Increasing interest rates exert mounting pressure on borrowers while losses in the commercial real estate sector continue to accumulate.
Major banks are expected to report a significant increase in loan losses during the current week, marking the largest jump since the beginning of the COVID-19 pandemic. The rise in interest rates is adding mounting pressure on borrowers across various sectors of the economy.
While higher interest rates have benefited banks to some extent by boosting lending and investment income, the effects of increased rates and inflation are now becoming apparent. After a period of relatively low defaults due in part to pandemic-related stimulus measures and government assistance, lenders are beginning to observe the negative impact of higher rates on borrowers.
The country’s six largest banks, including JPMorgan Chase, Bank of America, Citigroup, Wells Fargo, Goldman Sachs, and Morgan Stanley, are projected to write off a combined $5 billion in defaulted loans during the second quarter of this year, according to average estimates compiled by Bloomberg from bank analysts’ predictions.
Trading Revenues and Interest Rates Shape Earnings Expectations
According to analysts’ estimates, the six major lenders are expected to allocate an additional $7.6 billion as provisions to account for potential loan defaults. These figures are nearly double compared to the same quarter of the previous year. However, they are still lower than the significant losses experienced by large banks during the early stages of the pandemic, where charge-offs and provisions reached $6 billion and $35 billion respectively.
Among the banks, credit cards are causing the most significant impact. JPMorgan is estimated to have incurred $1.1 billion in charge-offs for card loans during the quarter, up from $600 million in the same period last year. For Bank of America, credit card loans account for approximately a quarter of their charge-offs.
Trading revenues, which experienced a remarkable surge in recent years due to volatile financial markets, are anticipated to decelerate.
However, according to bank analysts, the advantages of higher interest rates are expected to outweigh the disadvantages for most major banks. On average, analysts predict that the six largest banks will report a 6 percent year-on-year increase in earnings per share.

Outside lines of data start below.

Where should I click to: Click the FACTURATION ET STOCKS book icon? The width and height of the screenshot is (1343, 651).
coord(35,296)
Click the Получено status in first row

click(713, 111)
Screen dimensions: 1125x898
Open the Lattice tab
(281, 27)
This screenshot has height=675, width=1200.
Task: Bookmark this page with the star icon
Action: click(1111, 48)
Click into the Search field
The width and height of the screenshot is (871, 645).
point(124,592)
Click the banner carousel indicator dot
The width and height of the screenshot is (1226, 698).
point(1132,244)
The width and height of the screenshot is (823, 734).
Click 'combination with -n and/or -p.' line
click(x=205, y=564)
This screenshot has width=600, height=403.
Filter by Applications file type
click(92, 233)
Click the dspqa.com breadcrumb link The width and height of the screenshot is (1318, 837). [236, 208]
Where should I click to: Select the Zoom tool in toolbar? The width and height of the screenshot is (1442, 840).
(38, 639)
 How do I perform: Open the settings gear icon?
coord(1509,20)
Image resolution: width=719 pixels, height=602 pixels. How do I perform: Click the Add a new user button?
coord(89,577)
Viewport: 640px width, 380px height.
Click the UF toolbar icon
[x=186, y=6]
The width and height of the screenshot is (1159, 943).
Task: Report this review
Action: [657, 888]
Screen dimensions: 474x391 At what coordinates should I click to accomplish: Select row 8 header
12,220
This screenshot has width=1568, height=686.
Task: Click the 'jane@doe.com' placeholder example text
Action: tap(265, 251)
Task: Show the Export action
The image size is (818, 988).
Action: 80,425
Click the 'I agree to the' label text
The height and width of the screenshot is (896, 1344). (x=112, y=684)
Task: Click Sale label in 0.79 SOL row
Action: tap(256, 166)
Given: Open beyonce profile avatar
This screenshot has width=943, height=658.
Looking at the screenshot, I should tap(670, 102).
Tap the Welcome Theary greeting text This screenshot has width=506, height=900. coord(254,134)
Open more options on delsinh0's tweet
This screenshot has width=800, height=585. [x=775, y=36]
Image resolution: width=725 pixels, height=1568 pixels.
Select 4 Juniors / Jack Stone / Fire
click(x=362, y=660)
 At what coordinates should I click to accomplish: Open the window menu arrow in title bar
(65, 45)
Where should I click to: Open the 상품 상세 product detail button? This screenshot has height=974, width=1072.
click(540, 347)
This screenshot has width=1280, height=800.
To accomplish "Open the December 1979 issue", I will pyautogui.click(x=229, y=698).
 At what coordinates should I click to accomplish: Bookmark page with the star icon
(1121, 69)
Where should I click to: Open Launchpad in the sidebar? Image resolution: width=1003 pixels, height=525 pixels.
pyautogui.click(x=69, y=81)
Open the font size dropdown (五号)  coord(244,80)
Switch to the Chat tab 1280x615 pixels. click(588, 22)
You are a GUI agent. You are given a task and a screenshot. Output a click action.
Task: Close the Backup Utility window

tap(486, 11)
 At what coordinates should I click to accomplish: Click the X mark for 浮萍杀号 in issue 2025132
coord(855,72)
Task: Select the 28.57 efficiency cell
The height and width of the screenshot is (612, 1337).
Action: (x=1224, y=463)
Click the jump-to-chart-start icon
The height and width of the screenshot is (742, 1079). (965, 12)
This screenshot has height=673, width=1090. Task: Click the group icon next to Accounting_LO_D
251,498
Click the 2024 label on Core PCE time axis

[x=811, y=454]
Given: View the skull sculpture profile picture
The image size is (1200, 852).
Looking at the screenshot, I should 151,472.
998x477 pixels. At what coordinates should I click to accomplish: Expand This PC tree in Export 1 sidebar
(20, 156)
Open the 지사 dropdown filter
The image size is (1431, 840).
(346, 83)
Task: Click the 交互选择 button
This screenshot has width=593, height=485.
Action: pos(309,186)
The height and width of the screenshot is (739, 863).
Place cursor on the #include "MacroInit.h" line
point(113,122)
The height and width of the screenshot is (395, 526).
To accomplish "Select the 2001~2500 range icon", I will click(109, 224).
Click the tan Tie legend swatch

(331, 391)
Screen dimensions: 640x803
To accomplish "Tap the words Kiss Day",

Banks Serve as Investor Havens Amid Challenges and Loan Loss Projections
KBW bank analysts Christopher McGratty and David Konrad noted that these prominent banks have served as a reliable haven for investors amid concerns over liquidity in regional banks and heightened regulatory scrutiny. Nevertheless, they emphasized that universal banks still face challenges in the current environment.
JPMorgan, one of the first banks set to report on Friday, is anticipated to announce the most significant percentage increase in loan losses compared to the same period last year.
According to analysts’ predictions, the total expenses from loan charge-offs (unrecoverable losses) and new provisions for the second quarter of the year are estimated to be $3.8 billion. This represents a 120 percent surge compared to the $1.8 billion in losses from soured loans reported by the largest bank in the nation during the same quarter of the previous year.
Wells Fargo and Bank of America are expected to see their combined loan losses more than double in the quarter, while Goldman Sachs is projected to experience a 70 percent rise, and Morgan Stanley and Citigroup both forecasted a 60 percent increase.
Kenneth Leon, a bank analyst at CFRA, foresees that BofA, Citigroup, and JPMorgan will allocate additional reserves in order to cover potential losses in the commercial real estate sector for this quarter.
Banking Sector Faces Challenges and Earnings Reports
In a note to clients last month, Leon stated that as lenders, banks can always engage in loan workouts to address problematic loans. However, he acknowledged that certain individual office buildings may present challenges in finding solutions.
JPMorgan, Citigroup, and Wells Fargo are scheduled to report their earnings on Friday, followed by Bank of America and Morgan Stanley on July 18. Goldman Sachs will report its earnings on July 19.
The banking sector demonstrated resilience during a regional banking crisis earlier this year, as stress test results from the Federal Reserve indicated that the largest banks could withstand substantial losses and still maintain capital levels exceeding regulatory requirements.
While smaller banks have raised savings rates to retain customers, larger institutions have continued to offer relatively modest interest rates, thereby bolstering their profit margins.
However, analysts anticipate that larger banks will eventually need to enhance their rates.
“In the third and fourth quarter, banks experienced unexpectedly high net interest income, surpassing expectations. Now, they may have to relinquish some of those gains. The exact extent remains uncertain, but it is unlikely to be a majority,”.